竹本 比呂志 近畿統括本部 相生駅 教育係長

お客様との接点を大切に駅業務の基本を次代へと継承する

「駅はお客様との出会いがある場所。その接点を大切にしていきたい」。竹本は自ら先頭に立って挨拶を行い、若手にその姿勢を示す。

 相生[あいおい]駅は、山陽新幹線と山陽本線、赤穂線の3路線が乗り入れる。通勤・通学の乗降客が行き交う朝の在来線改札口。駅業務のスペシャリスト竹本は、「ご乗車ありがとうございます」「行ってらっしゃいませ」という挨拶に笑顔を添えて、改札での立哨を行う。

出札をスタートに駅業務の道を究める

コロナ禍では自動きっぷ売り場や精算機など、お客様が手を触れる場所を消毒して回るのが朝一番の習慣に。

 駅業務は、「みどりの窓口」でのきっぷの販売をはじめ、改札におけるお客様へのご案内、列車の運行管理など多岐にわたる。旧国鉄時代の1977(昭和52)年に入社した竹本は、当初は東灘操車場で「突放[とっぽう]」と呼ばれる貨車の切り離しや仕分け作業にあたり、続いて神戸駅で小荷物の扱い業務などを数年担当した。その後、1987(昭和62)年のJR西日本発足を契機に、神戸駅「みどりの窓口」で出札※1業務に携わるようになり、以降、駅係員としてのキャリアを積み重ね現在に至る。

 「国鉄からJRへ移行するにあたって希望の業務を打診された際、出札の仕事がしたいと願い出ました」と、竹本は当時を振り返る。もともと旅行や鉄道が好きだった竹本は、入社後にはさまざまな路線の列車に乗り、鉄道の旅の魅力に触れてきたそうだ。その経験や知識をきっぷ販売時の接客に活かし、役立つ情報を伝えていきたい。そう思い立ったことが駅業務の道を歩む出発点だという。

※1.乗車券などを販売すること。

幅広い業務を経験するため資格取得に挑む

きっぷの種類や取り扱いなどを学ぶ「営業制度研修」では、自身の失敗談も交えながら分かりやすい説明を心がける。

 安全で快適な輸送サービスの一翼を担う駅業務には、出札や接客サービスを担当する「営業業務」と別に、駅の信号制御や線路の分岐器の切替といった「駅運転業務」がある。この業務に携わるには、「在来線駅長業務」という資格が必要になる。竹本がその資格取得に挑んだのは、1995(平成7)年1月に発生した阪神・淡路大震災の翌月のこと。当時在勤中の新長田駅は駅舎がほぼ全壊の状態で、周辺も火災のために大きな被害を受けていた。自身も避難所から通勤し、駅の片付けや定期券の払い戻し対応などにあたっていた中で、竹本は合格を果たす。同年5月に異動した兵庫駅では、出札業務に駅運転業務が加わり、さらに「国内旅行業務取扱管理者」という国家資格も取得して、添乗などの「旅行業務」の3役をこなしていたそうだ。「どんどんスキルを高め、業務の幅を広げることをめざしていた時期。忙しくても好きな仕事だから楽しんでやっていました」。また、それぞれ異なる業務を経験することは、他の担務との関わりや仕事の流れが理解でき、駅業務全体の連携にも役立てられたと話す。
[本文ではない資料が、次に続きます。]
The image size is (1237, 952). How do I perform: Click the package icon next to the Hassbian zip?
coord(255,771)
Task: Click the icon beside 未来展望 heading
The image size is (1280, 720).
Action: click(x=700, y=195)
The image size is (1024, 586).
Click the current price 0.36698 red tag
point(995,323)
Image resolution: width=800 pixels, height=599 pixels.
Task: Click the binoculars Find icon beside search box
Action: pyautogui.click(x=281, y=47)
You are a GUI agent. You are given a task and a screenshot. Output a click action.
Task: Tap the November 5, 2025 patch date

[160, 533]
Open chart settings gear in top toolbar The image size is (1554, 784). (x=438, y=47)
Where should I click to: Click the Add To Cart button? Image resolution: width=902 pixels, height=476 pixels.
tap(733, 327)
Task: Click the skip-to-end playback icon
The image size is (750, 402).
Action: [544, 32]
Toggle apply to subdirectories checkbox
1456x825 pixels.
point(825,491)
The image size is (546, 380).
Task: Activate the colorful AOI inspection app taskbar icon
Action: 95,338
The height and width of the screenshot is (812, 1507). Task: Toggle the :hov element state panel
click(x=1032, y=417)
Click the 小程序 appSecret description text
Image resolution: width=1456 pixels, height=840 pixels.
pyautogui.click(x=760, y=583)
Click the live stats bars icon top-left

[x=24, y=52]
 駅の改札では、近隣の病院や交番の場所などを尋ねられることが多いという。竹本は、新しい駅に赴任すると、非番の日には駅の周辺を歩いたり、バスに乗って病院までの道のりを確認するなど、正確なご案内のための情報収集を心がけてきた。「私たちにとって、お客様からの“ありがとう”のことばが一番の励み。その声を聞くための地道な努力が駅のサービスを支えています」。

“駅業務に臨む姿勢とともに技術を継承する

研修プログラムの立案をはじめ、研修時に使用する資料づくりにも竹本の知識や経験が活かされている。

 現在、竹本は相生駅の教育係長として社員育成の業務を担うとともに、「みどりの窓口」の収入管理を行う当直係長を兼務する。長年培った駅業務の経験や実績を請われ、教育係長となって相生駅に赴任したのは2018(平成30)年6月。1年後には定年を迎えたが、シニア社員※2となった今も接客サービスや安全に業務を遂行するための知識や心がけなど、駅係員としての基本をより多くの社員に伝える。教育の対象は、山陽本線竜野〜上郡駅間と赤穂線の播州赤穂駅までの各駅に所属する若手や中堅社員など約50名。「新入社員はこれからの会社の宝。今、新人教育を担う若手社員の育成にも力を入れています」。入社5年目までの社員を対象としたこの取り組みで、竹本はきっぷを販売する上で必要な営業制度を学ぶプログラムや資料を作成し、それをもとに若手が新人を教えるそうだ。基礎知識をきちんと身につけた上でお客様と接する。竹本の信条は学びの中で受け継がれる。

※2.定年後に再雇用された社員。